Schritt 4 – Die Versicherung klären

Gewerbliche Ware braucht gewerblichen Versicherungsschutz – am neuen Lagerort und für den Transport dorthin.

Schritt 5 – Die Gebührenlogik durchrechnen

Wird bei deinem Sortiment typischerweise mehr als ein Stück gekauft? Dann Gebühren je Einheit gegen Eigenversand stellen.

Schritt 6 – Mehrfachgebinde prüfen

Als eigene Artikeleinheit, mit geprüften Maßen und Gewichten gegen die Größenklassen.

Schritt 7 – Ein Produkt nach dem anderen

Validieren, Prozess durchlaufen, dann erweitern. Nicht umgekehrt.

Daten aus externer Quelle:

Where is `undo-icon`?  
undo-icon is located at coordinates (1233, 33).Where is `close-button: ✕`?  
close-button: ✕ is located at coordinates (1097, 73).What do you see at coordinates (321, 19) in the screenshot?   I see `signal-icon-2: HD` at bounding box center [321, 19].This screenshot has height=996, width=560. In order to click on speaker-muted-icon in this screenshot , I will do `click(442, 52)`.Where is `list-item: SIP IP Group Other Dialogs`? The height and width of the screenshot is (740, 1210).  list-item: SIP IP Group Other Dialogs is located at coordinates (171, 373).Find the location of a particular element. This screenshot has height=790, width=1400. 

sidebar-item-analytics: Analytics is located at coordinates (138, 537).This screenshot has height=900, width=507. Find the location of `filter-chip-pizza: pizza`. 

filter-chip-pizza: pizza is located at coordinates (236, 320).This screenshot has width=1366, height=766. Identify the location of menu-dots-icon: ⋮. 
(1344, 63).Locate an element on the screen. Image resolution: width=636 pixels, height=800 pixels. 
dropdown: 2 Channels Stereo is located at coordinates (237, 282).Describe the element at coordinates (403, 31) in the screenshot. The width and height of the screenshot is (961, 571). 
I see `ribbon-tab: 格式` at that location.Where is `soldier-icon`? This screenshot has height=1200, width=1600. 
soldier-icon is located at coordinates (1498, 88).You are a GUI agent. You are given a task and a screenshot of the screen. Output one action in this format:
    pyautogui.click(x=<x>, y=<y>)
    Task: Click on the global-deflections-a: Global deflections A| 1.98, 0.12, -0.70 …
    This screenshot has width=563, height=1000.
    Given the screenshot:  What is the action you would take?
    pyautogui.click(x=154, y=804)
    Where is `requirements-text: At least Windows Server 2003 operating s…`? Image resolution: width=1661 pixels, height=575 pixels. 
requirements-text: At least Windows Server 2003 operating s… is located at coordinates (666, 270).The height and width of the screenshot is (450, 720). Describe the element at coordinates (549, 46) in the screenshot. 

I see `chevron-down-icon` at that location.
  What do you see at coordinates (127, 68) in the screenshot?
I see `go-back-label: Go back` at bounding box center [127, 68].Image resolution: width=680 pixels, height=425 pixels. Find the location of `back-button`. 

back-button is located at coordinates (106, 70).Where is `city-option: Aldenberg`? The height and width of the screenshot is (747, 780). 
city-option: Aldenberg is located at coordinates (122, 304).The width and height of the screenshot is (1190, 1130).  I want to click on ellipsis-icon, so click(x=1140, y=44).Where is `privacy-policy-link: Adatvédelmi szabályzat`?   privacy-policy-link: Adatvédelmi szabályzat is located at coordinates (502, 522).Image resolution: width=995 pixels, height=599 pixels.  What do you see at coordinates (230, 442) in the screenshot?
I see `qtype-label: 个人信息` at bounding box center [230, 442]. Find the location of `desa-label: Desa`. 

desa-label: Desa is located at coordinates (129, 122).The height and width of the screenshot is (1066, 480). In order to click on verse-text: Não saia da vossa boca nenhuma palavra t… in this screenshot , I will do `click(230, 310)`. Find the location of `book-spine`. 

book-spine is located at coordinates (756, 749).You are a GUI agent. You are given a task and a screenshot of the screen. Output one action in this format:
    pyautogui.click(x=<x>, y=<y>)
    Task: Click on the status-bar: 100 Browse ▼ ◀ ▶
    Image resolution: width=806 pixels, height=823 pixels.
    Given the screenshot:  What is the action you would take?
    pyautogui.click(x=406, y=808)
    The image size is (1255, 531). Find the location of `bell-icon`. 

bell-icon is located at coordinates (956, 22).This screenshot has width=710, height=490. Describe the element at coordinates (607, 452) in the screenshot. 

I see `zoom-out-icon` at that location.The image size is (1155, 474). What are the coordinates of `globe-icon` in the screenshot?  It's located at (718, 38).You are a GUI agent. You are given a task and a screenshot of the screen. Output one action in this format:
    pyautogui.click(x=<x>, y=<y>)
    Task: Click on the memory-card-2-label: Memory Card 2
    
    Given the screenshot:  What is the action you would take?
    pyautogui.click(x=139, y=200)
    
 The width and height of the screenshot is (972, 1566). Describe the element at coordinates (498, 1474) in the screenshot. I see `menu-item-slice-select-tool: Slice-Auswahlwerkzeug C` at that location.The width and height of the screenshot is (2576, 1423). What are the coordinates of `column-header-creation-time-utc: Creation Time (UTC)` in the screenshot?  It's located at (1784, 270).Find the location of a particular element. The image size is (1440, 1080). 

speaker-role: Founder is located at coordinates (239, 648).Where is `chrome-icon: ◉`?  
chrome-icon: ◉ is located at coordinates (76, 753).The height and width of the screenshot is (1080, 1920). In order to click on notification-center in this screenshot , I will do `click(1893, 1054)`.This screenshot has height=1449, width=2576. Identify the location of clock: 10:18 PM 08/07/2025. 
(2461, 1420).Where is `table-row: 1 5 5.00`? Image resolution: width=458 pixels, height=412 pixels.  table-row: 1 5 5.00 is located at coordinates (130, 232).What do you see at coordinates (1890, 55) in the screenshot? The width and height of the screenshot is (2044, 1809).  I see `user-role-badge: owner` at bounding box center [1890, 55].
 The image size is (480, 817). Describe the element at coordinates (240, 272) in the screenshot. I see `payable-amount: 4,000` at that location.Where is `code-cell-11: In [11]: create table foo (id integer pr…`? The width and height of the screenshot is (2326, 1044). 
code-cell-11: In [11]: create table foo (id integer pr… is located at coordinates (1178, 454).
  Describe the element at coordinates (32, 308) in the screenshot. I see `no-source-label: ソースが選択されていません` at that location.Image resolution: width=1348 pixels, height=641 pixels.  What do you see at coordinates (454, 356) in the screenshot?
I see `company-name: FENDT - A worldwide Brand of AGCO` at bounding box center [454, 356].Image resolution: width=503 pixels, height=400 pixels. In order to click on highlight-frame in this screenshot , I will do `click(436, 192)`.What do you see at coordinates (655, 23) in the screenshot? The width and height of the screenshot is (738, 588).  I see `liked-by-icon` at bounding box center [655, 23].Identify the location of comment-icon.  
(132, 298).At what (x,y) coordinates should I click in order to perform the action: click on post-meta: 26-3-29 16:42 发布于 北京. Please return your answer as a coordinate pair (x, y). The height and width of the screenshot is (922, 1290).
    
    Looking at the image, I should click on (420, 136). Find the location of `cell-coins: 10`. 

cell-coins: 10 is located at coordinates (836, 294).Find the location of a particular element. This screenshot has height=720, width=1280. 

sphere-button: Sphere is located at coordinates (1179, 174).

Schritt 8 – Die Absprungzahl getrennt betrachten

Der Schritt in die Vollselbständigkeit hängt am Deckungsbeitrag, nicht an der Lagerfrage.


FAQ

Brauche ich ein eigenes Lager, wenn die Kapazität im Marktplatzlager nicht reicht?
Nicht zwingend. Häufigerer Nachschub in kleineren Mengen ist oft die günstigere Lösung – abhängig von Anlieferform und Frachtkosten.

Kann ich Ware in der Garage lagern?
Davon ist abzuraten: Nutzungsrecht, Nachbarschaft, Versicherungsschutz und Lagerbedingungen sprechen dagegen.

Wo lagert man kleine Mengen günstig ein?
Bei Speditionen mit eigenen Lagerflächen oder in kleinen gewerblichen Flächen. Berichtet werden Beispiele um 90 Euro für 25 Quadratmeter.

Wird die Versandgebühr bei der Marktplatzlogistik je Bestellung oder je Stück berechnet?
Je Einheit. Bei typischen Mehrfachkäufen kippt die Rechnung – dann ist Eigenversand oder ein Mehrfachgebinde die bessere Lösung.

Soll ich mehrere Produkte gleichzeitig starten?
Nur wenn jedes für sich tragfähig ist. Lagerkosten sind kein Grund, ein Sortiment zu verbreitern.


Fazit

Beim Wachstum wird die Lagerfrage oft zuerst gestellt und sollte zuletzt kommen. Erst der Nachschubrhythmus, dann die Gebührenlogik, dann die Fläche.

Und die Erkenntnis, die am meisten Geld bewegt, hat mit Lagern gar nichts zu tun: Wenn deine Kunden typischerweise mehrere Stück kaufen, entscheidet die Frage, ob du ein Mehrfachgebinde anbietest, über deine Marge – nicht die Wahl des Logistikwegs.